[Pointing records for text and elements]
[start]
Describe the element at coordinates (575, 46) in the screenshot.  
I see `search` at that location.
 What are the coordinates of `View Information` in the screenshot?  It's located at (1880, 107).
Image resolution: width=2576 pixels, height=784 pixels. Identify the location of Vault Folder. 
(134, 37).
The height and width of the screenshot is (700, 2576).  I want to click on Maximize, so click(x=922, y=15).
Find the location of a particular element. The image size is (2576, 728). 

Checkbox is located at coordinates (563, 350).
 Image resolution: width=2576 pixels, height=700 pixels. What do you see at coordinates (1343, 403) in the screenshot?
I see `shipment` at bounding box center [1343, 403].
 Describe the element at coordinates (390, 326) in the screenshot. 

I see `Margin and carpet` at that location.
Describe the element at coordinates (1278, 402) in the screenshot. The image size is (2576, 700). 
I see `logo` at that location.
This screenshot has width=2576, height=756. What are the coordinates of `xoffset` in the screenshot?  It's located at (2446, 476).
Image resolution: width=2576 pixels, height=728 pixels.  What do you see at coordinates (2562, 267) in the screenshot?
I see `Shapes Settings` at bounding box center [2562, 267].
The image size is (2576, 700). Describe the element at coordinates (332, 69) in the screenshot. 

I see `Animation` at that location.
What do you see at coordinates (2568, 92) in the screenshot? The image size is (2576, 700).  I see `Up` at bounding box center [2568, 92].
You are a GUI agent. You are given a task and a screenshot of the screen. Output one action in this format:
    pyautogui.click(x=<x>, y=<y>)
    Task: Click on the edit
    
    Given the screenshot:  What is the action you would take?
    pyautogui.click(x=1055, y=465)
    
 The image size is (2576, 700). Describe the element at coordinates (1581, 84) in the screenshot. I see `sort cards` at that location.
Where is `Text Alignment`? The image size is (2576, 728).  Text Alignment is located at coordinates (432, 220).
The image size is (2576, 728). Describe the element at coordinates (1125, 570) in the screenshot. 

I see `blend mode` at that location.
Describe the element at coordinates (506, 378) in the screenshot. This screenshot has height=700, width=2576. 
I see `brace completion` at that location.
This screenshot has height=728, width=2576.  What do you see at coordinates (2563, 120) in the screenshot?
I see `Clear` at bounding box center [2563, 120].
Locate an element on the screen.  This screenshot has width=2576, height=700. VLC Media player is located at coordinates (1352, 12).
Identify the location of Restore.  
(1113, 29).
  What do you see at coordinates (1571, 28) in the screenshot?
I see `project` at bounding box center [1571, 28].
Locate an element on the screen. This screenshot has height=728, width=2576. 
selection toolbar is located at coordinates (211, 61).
[end]
EXERCISE AIM: Return the rows above exactly as they appear, covering the stretch from the line that contains "You are a GUI" through the end of the rows, with both ends included.

FINAL RESULT:
You are a GUI agent. You are given a task and a screenshot of the screen. Output one action in this format:
    pyautogui.click(x=<x>, y=<y>)
    Task: Click on the edit
    
    Given the screenshot:  What is the action you would take?
    pyautogui.click(x=1055, y=465)
    
 The image size is (2576, 700). Describe the element at coordinates (1581, 84) in the screenshot. I see `sort cards` at that location.
Where is `Text Alignment`? The image size is (2576, 728).  Text Alignment is located at coordinates (432, 220).
The image size is (2576, 728). Describe the element at coordinates (1125, 570) in the screenshot. 

I see `blend mode` at that location.
Describe the element at coordinates (506, 378) in the screenshot. This screenshot has height=700, width=2576. 
I see `brace completion` at that location.
This screenshot has height=728, width=2576.  What do you see at coordinates (2563, 120) in the screenshot?
I see `Clear` at bounding box center [2563, 120].
Locate an element on the screen.  This screenshot has width=2576, height=700. VLC Media player is located at coordinates (1352, 12).
Identify the location of Restore.  
(1113, 29).
  What do you see at coordinates (1571, 28) in the screenshot?
I see `project` at bounding box center [1571, 28].
Locate an element on the screen. This screenshot has height=728, width=2576. 
selection toolbar is located at coordinates (211, 61).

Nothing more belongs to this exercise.